ITV1 did take the lead during Downton‘s second hour while BBC1 did manage to rustle up some new comedy. At 10pm came the first new episode of Absolutely Fabulous since 2004. This was a series that had perhaps been more appealing to the media and the people it was parodying than the general public at large, but the new episodes – two more of which were to follow in the New Year – enjoyed good reviews and pulled in a creditable 7.4 million viewers. Then at 10.30pm came a special episode of Michael McIntyre’s Comedy Roadshow. This seemed to hark back to the episodes of They Think It’s All Over in the late 1990s in terms of their unfestive nature, though McIntyre had tried hard and interspersed the stand-up with sketches featuring familiar BBC1 comedy faces – including Miranda Hart and James Corden – and music to create more of a Christmas Night With The Stars feel. An entertaining show that worked pretty well for late night chilling out, it managed to get over six million people watching after 11pm – highly impressive, especially given BBC1 virtually called it a day at 10.30pm last year. This Yule, repeats of Have I Got News For You and Graham Norton from a few days earlier, plus a comedy film, were the post-news fillers.

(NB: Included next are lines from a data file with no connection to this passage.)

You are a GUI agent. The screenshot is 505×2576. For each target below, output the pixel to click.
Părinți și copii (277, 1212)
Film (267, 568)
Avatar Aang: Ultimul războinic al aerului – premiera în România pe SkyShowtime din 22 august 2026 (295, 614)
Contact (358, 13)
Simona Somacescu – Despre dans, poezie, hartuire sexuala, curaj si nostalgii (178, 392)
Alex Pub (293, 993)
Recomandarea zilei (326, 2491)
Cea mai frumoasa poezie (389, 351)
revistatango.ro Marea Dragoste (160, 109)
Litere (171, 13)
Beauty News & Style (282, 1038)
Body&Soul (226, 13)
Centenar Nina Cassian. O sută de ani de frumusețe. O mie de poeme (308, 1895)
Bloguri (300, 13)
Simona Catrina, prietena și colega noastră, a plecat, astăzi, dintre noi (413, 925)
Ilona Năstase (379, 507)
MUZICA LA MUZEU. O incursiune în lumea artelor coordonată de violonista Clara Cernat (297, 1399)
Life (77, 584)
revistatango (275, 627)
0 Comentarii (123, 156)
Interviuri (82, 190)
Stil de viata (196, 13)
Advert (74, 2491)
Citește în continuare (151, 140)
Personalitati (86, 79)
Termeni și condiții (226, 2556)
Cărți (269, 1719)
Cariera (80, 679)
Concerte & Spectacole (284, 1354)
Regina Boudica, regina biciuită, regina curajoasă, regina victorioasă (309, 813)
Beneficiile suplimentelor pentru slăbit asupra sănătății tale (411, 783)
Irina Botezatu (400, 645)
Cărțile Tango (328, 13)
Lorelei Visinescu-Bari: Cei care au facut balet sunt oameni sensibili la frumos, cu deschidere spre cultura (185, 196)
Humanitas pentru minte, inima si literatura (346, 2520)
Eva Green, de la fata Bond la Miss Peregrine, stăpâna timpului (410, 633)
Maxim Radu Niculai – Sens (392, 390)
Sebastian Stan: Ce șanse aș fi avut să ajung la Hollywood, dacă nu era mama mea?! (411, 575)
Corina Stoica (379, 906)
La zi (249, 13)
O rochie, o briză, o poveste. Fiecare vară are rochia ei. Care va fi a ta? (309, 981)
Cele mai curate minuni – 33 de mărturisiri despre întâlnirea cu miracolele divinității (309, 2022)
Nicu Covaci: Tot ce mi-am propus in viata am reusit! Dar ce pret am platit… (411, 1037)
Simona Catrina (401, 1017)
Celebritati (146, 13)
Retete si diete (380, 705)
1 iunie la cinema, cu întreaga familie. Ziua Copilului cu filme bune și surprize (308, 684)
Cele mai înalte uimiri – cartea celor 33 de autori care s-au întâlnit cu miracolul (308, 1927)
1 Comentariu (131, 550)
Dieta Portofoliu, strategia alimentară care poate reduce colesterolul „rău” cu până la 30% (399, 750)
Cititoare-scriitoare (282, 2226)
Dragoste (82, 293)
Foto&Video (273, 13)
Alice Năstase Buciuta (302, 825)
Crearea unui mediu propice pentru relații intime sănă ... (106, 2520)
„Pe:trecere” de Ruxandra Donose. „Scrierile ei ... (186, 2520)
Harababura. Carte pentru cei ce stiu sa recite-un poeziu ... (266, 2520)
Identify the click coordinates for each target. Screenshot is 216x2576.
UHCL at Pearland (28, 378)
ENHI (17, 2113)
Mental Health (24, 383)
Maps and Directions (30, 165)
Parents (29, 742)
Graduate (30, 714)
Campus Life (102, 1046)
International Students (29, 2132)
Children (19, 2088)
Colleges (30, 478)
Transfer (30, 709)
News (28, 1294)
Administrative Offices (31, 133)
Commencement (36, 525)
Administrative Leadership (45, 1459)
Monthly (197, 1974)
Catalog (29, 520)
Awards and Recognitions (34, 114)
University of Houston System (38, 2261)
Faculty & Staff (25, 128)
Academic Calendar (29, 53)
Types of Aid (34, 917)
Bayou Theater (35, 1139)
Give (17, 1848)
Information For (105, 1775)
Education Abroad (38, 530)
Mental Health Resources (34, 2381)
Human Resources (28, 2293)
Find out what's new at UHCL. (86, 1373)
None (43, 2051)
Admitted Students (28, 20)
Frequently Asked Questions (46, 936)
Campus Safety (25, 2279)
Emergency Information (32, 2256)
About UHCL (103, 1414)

One surprising entrant into the Christmas ratings war was Channel 4, who oddly appeared to abandon the traditional self-consciously “alternative” programming of previous years in favour of light entertainment. Gordon Ramsay filled a whole four hours of the schedules from 10am inviting viewers to cook their Christmas dinner along with him, while an afternoon of Come Dine With Me and Deal Or No Deal was followed by the family films Big and Ice Age 3, then at 9pm a festive special for Alan Carr. It’s hard to see how, given the competition, this could do much better than the religion, ballet and opera that used to be a staple of C4 on Christmas Day.
BBC2 followed a more familiar path with its Yuletide centrepiece a special show featuring Darcey Bussell re-enacting her favourite dances from Hollywood musicals. Classic comedy was also on the agenda with Dad’s Army (controversially at teatime, not the 8pm slot it had filled for the last few years), Porridge and Blackadder, a series that now seems to be confined purely to Christmas Day. Battling against the big guns at 9pm with The Toys That Made Christmas, a wry look at festive fads and fashions of the past. Channel 5 were their familiar threadbare selves with a stack of TV movies and a three-hour countdown of Britain’s Favourite Christmas Songs.
It was certainly a happier Christmas for ITV1 in 2011, which illustrates how the presence of a genuinely big show in the schedules can brighten up the whole day. This increased competition, and the lack of anything really spectacular, made it a slightly disappointing day for BBC1, though it continued to enjoy the lion’s share of the audience and put together another remarkably consistent line-up. It also proves that, yet again, Christmas remains one of the most important days in the telly calendar.